━━━ GIVEN TEXT ━━━

Please post your solutions. This is just a solution template to write up your solutions in a nice way and formatted in LaTeX. But maybe your solution is so well written that this is not required finally. For more information and instructions regarding the ISL/ILL problems please look here: introduction for the IMO ShortList/LongList project and regardingsolutions

No one?

Do the brackets indiciate floor() or just another layer of parentheses?

━━━ PROVIDED RECORDS ━━━

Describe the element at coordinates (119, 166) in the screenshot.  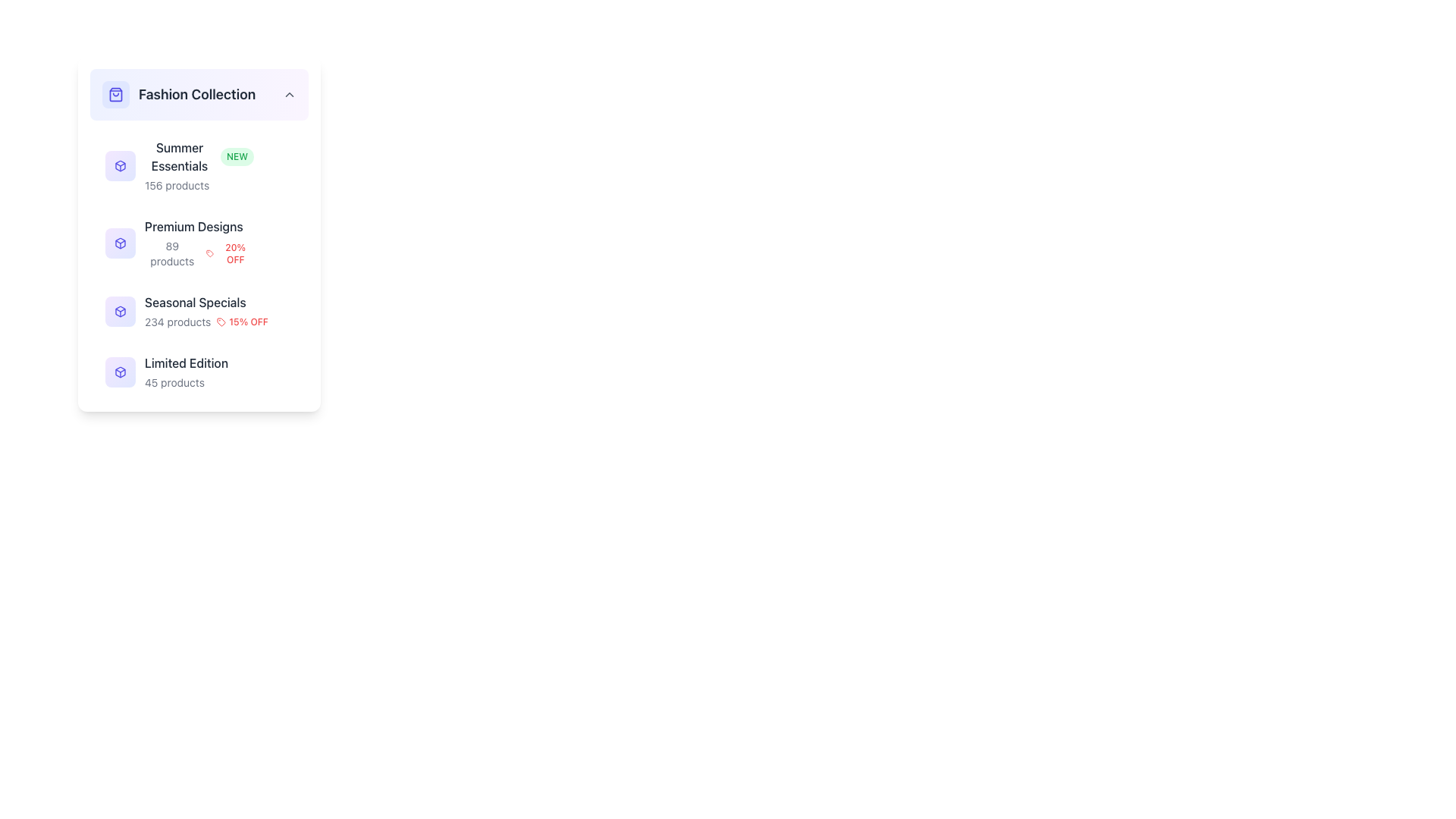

━━━
━━━ PROVIDED RECORDS ━━━

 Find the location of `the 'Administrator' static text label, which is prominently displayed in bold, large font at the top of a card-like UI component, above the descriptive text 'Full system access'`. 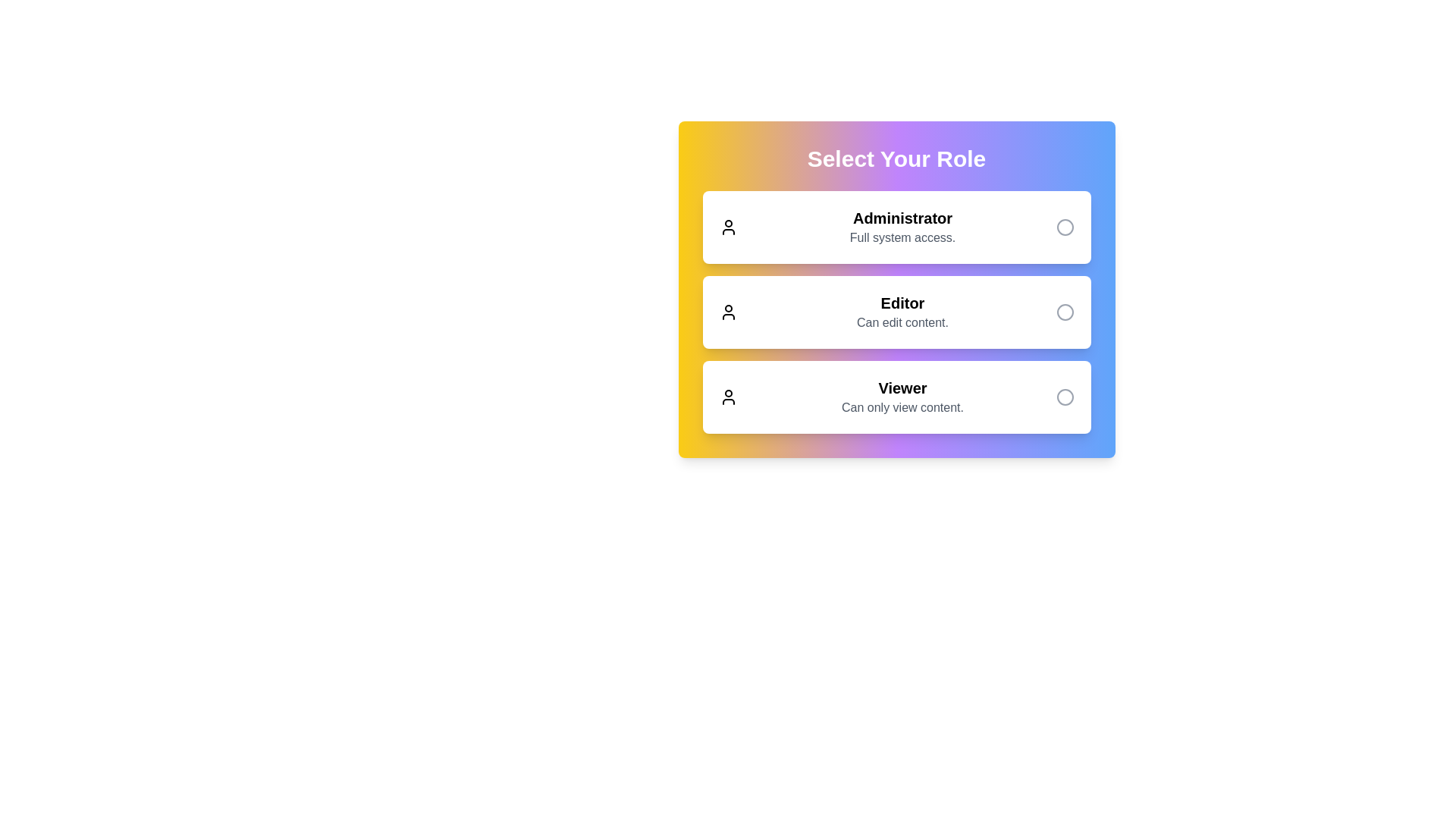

━━━
━━━ PROVIDED RECORDS ━━━

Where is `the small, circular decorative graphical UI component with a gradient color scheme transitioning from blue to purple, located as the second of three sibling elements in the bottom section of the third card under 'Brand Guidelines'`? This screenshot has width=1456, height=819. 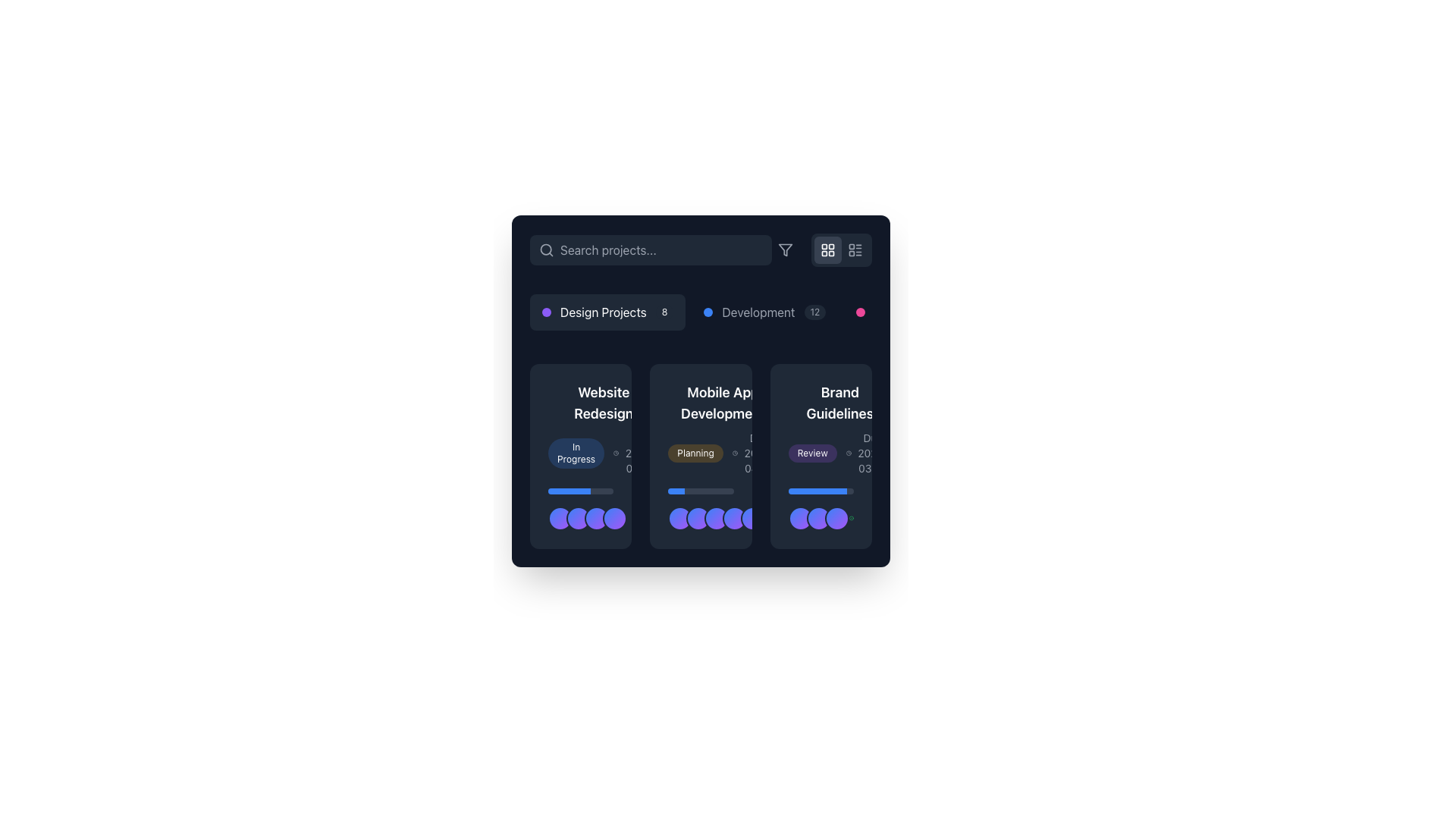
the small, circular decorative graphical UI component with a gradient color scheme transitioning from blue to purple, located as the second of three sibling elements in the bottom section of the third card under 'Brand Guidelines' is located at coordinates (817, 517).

━━━

**EXERCISE DIRECTIONS:**
Write out the part of the forum thread between "Please post your" and "layer of parentheses?", inclusive, keeping every word unchanged. The records aren't needed here.

**EXPECTED ANSWER:**
Please post your solutions. This is just a solution template to write up your solutions in a nice way and formatted in LaTeX. But maybe your solution is so well written that this is not required finally. For more information and instructions regarding the ISL/ILL problems please look here: introduction for the IMO ShortList/LongList project and regardingsolutions

No one?

Do the brackets indiciate floor() or just another layer of parentheses?